* [GOAL OF THE EXERCISE]
Nothing but an exact reprint of the records is to be returned.

Pixel coordinate grounding data
..........

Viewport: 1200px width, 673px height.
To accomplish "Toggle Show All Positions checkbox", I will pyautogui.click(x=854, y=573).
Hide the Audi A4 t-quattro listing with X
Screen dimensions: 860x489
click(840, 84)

..........

* [YOUR RESPONSE]
Viewport: 1200px width, 673px height.
To accomplish "Toggle Show All Positions checkbox", I will pyautogui.click(x=854, y=573).
Hide the Audi A4 t-quattro listing with X
Screen dimensions: 860x489
click(840, 84)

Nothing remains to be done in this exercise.